MARCUS AURÉLIO LIOGI é advogado em Londrina



Alguns pontos para reflexão

Walmor Macarini
  Está presente em muitos pontos das Escrituras a revelação do princípio das vidas antecedentes do ser, e de seus encarnes e desenlaces, até cumprir-se o que tem de ser. Vejamos alguns: ‘‘Antes que eu te formasse no ventre materno, eu te conheci’’. Ora, não poderia o Senhor haver conhecido alguém antes do nascimento terreno se esse ser espiritual já não existisse.
  ‘‘Tu nem as ouviste nem a conheceste, nem tão pouco antecipadamente se te abriram os ouvidos, porque eu sabia que procederias mui perfidamente e eras chamado de transgressor desde o ventre materno’’. Ora, ninguém poderia ser transgressor no ventre materno se já não o era e se esse espírito não fosse pré-existente.

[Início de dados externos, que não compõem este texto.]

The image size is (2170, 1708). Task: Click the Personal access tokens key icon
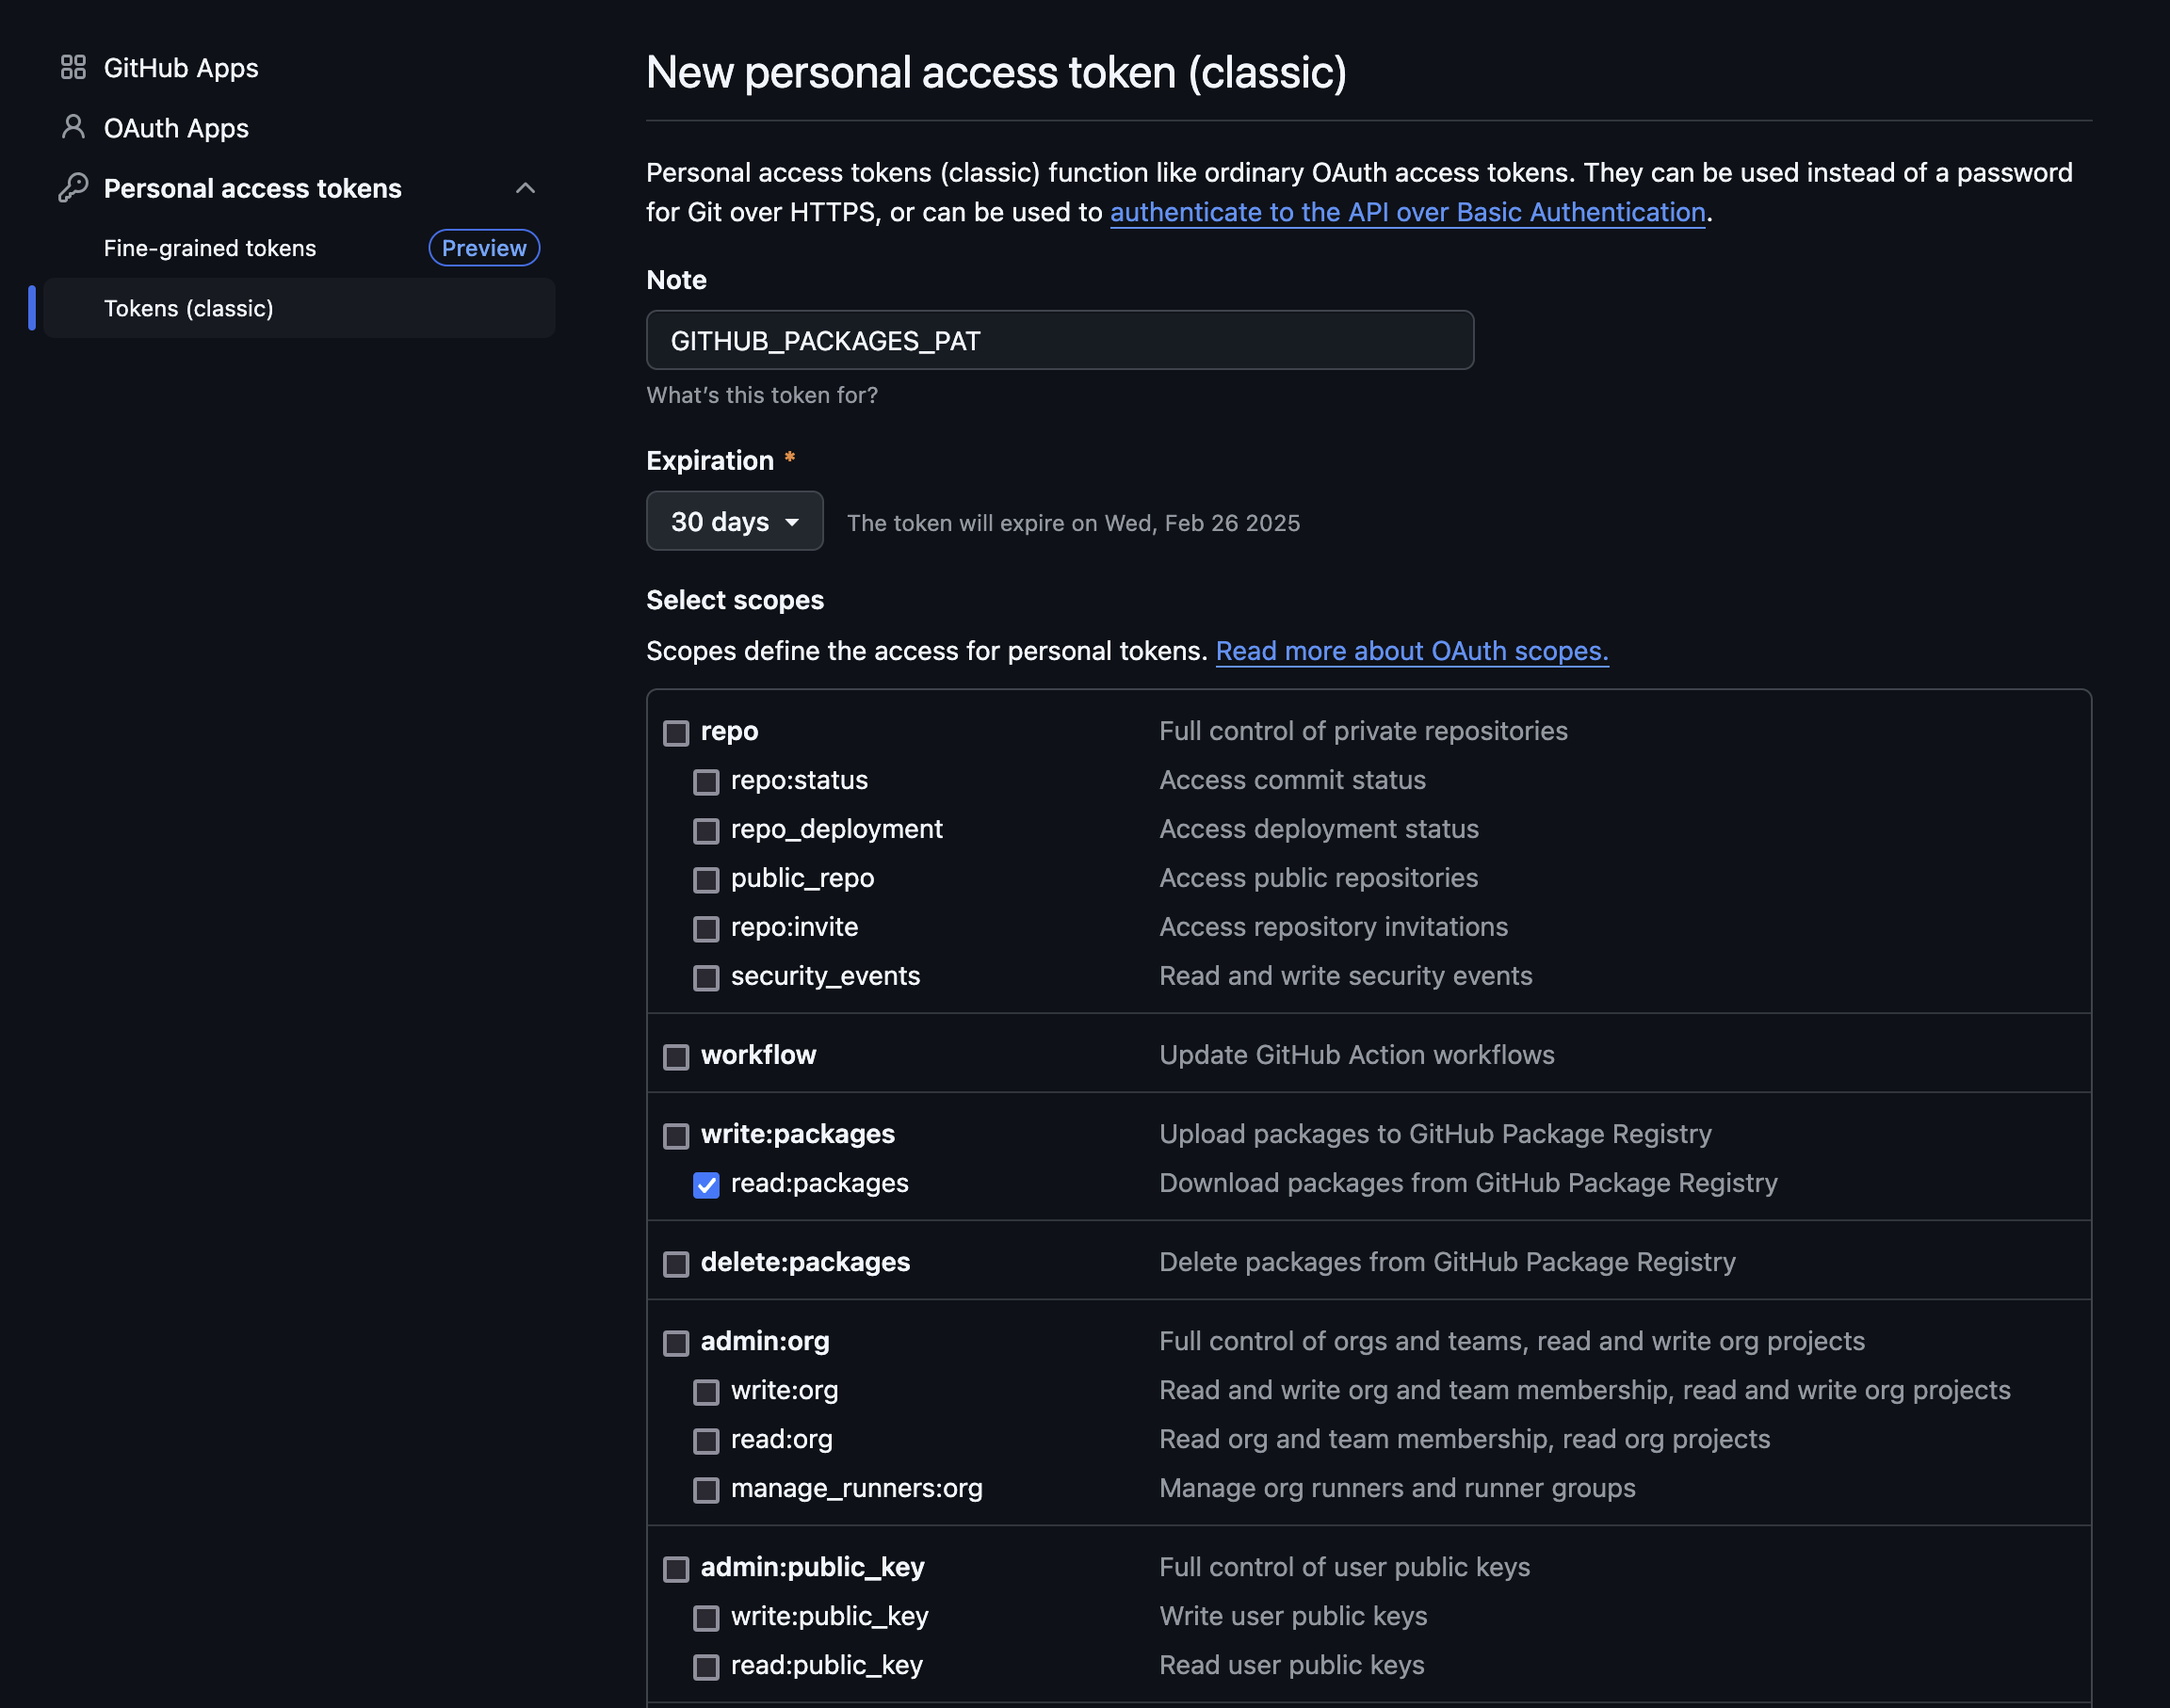[x=73, y=187]
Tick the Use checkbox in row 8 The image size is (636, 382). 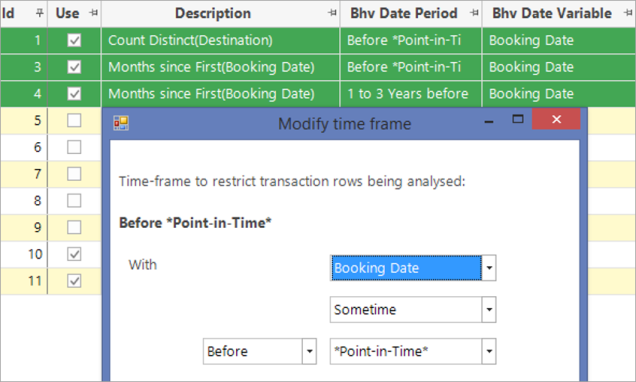74,201
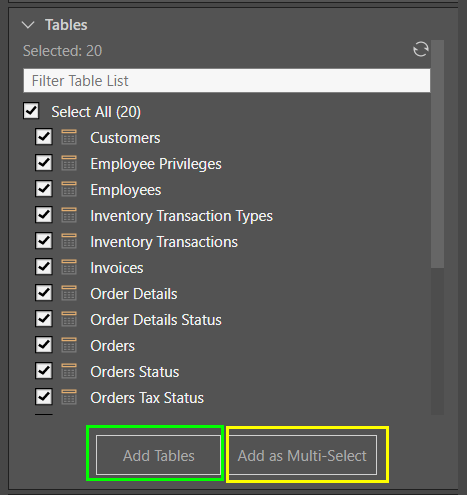The width and height of the screenshot is (467, 495).
Task: Toggle the Inventory Transaction Types checkbox
Action: point(44,215)
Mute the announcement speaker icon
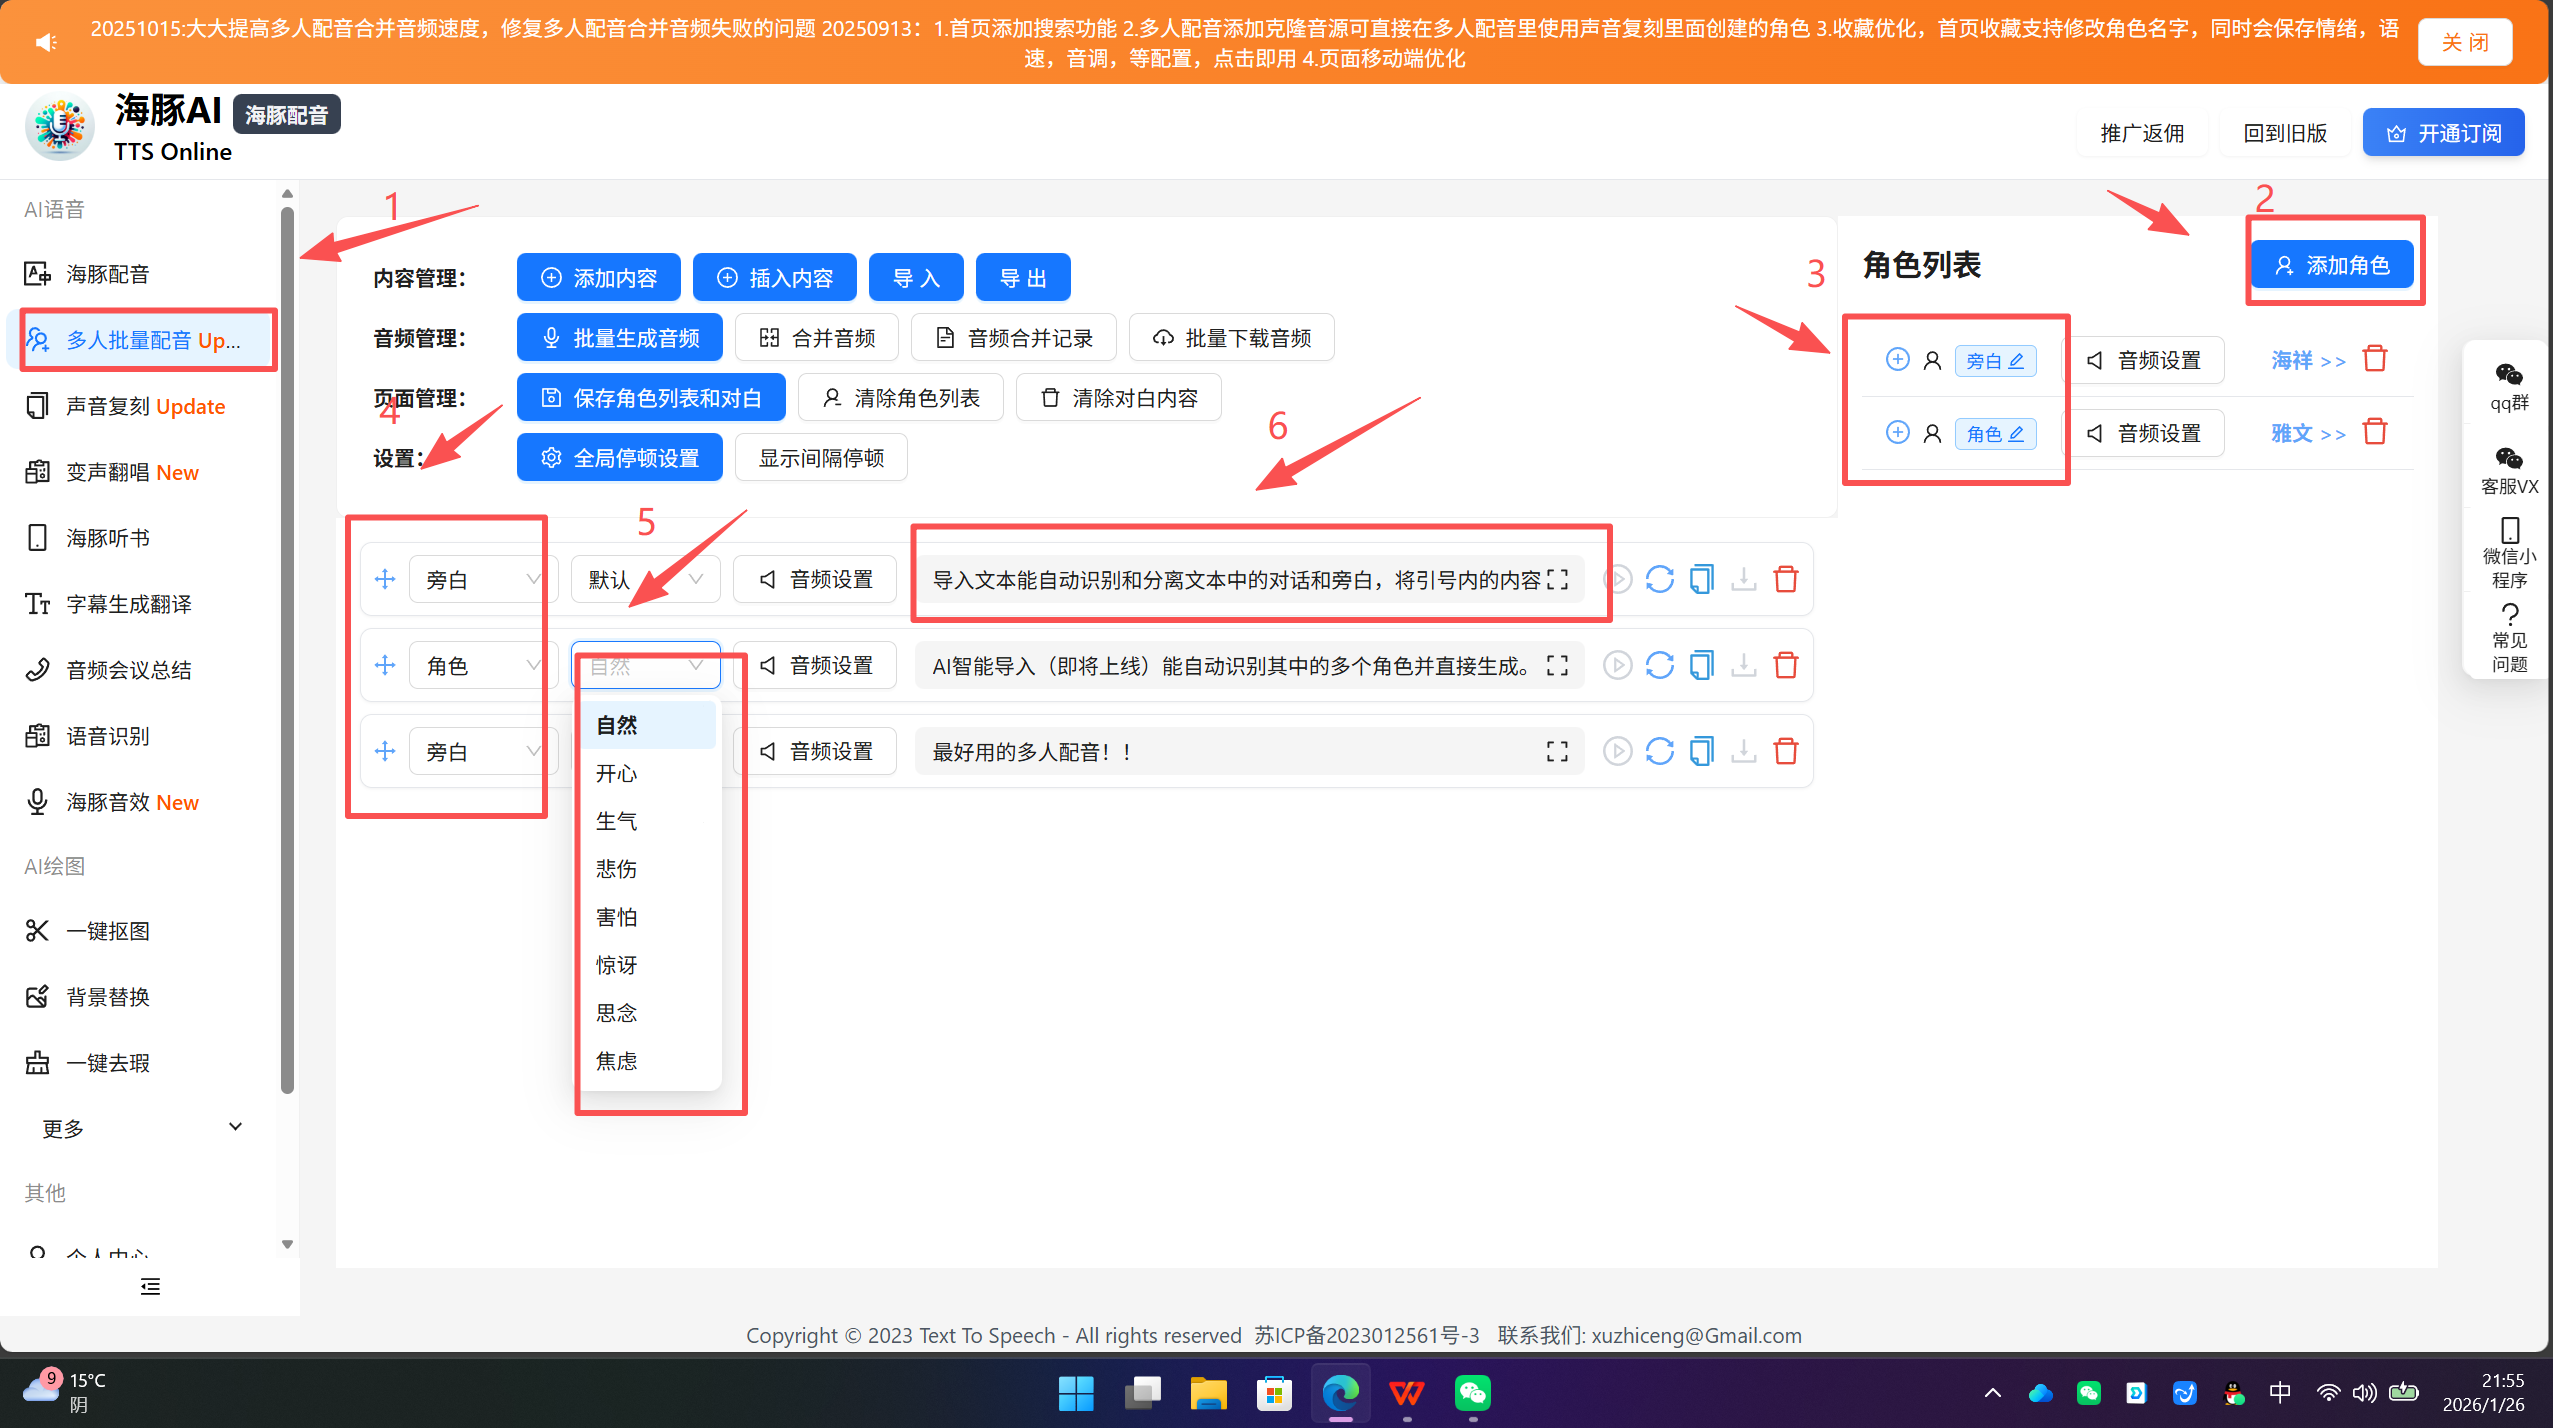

  ‘‘Eis que estou contigo e te guardarei por onde quer que fores, e te farei voltar a esta terra, até cumprir eu aquilo que te hei referido’’. Voltar, reingressar, significa de alguém já haver estado antes. ‘‘Por meio de Silvano, que (...) é fiel irmão, vos escrevo resumidamente’’. Aí a revelação da comunicação entre o aqui e o mais além.
  ‘‘Pois aquele a quem estas coisas estão presentes, é cego, vendo só o que está perto, esquecendo de seus pecados de outrora’’. Nada mais evidente de que houve uma vivência anterior.
  Eu porém vos declaro que Elias já veio e não o reconheceram. Então os discípulos entenderam que lhes falava de João Batista’’. ‘‘...E se quereis reconhecer ele mesmo, é Elias’’. (O espírito de Elias poderia ser visto também em sua radiância).
  ‘‘Não vos lembreis mais dos acontecimentos de outrora; não recordeis mais as coisas antigas’’. ‘‘...E pregou aos espíritos em prisão, os quais noutros tempos foram desobedientes’’. Noutros tempos, está escrito.
  E sobre os ditos endemoninhados – nada a ver com demônios – eles não eram mais que espíritos de irmãos em deploráveis condições. ‘‘Chegada a tarde, trouxeram-lhe muitos (...) e ele (Jesus), meramente com a palavra, expeliu os espíritos’’.
  ‘‘Esta casta não pode sair senão por meio da oração’’. Ainda Jesus. Isto mostra o equívoco de certas religiões ao afastar com agressão aqueles espíritos em trevas, que se apossam do corpo das pessoas, e que precisam, isto sim, da caridade da oração e da doutrinação, para que se encaminhem e não retornem.
  E sobre a temência, erram os que imaginam que se deva temer a Deus, senão reverenciá-lo. Temer, na citação bíblica, quer dizer glorificar. ‘‘Vendo (o milagre da cura do paralítico), as pessoas possuídas de temor glorificaram a Deus’’.
  ‘‘Quão temível é este lugar (disse o Senhor a Jacó). É a casa de Deus, a porta dos céus’’. Ora, não seria temível a casa de Deus, a porta dos céus, mas gloriosa.